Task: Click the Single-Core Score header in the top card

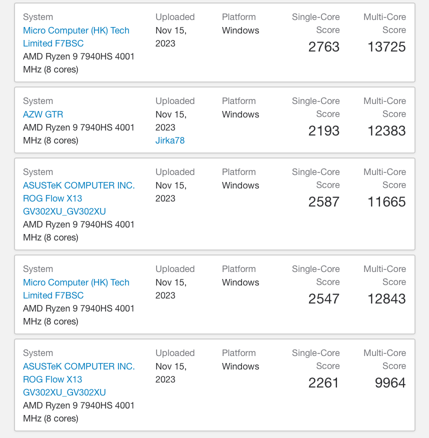Action: 316,24
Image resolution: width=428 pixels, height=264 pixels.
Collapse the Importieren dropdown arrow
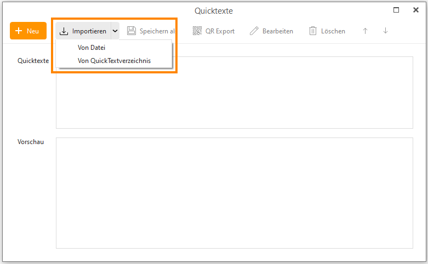[115, 31]
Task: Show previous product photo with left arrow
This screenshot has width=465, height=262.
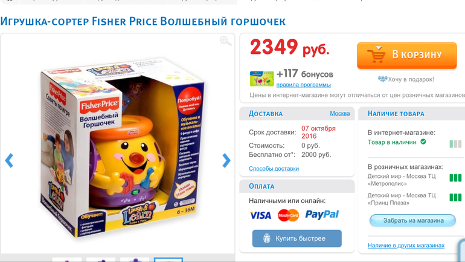Action: (x=9, y=161)
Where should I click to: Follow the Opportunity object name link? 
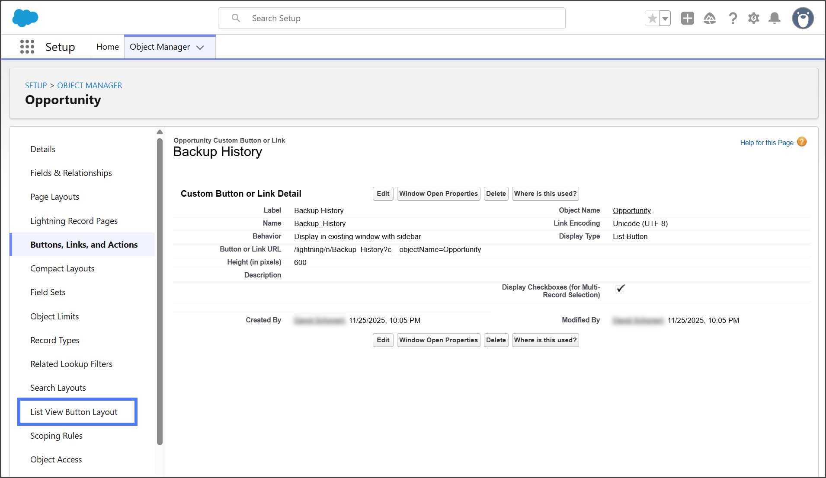point(631,210)
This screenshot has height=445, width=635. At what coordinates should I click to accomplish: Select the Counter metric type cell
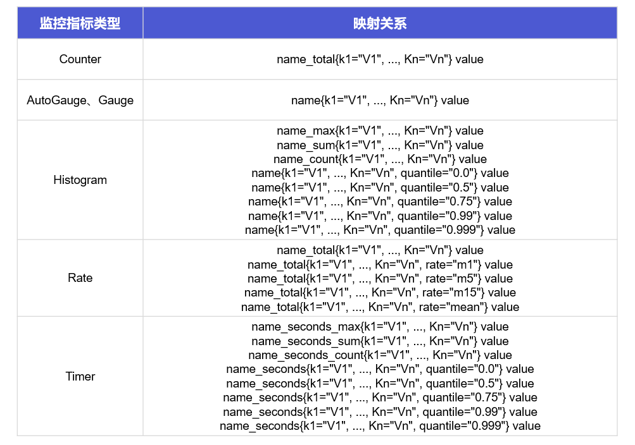coord(80,59)
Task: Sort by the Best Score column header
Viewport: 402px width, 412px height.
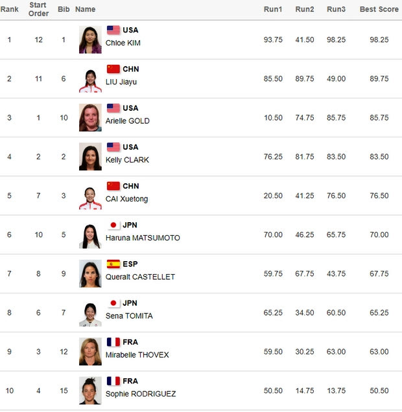Action: (x=379, y=9)
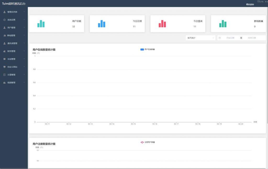Screen dimensions: 268x169
Task: Click the green bar chart icon for 群组数量
Action: pyautogui.click(x=223, y=24)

§ **The task**
Write out exactly, and only, the lines from the line holding "This screenshot has height=445, width=635." through the end of the data, inclusive, without any pictures.

§ **Answer section**
This screenshot has height=445, width=635. At what coordinates should I click to accomplish: Select the Counter metric type cell
coord(80,59)
Task: Sort by the Best Score column header
Viewport: 402px width, 412px height.
Action: (x=379, y=9)
Screen dimensions: 268x169
Task: Click the green bar chart icon for 群组数量
Action: pyautogui.click(x=223, y=24)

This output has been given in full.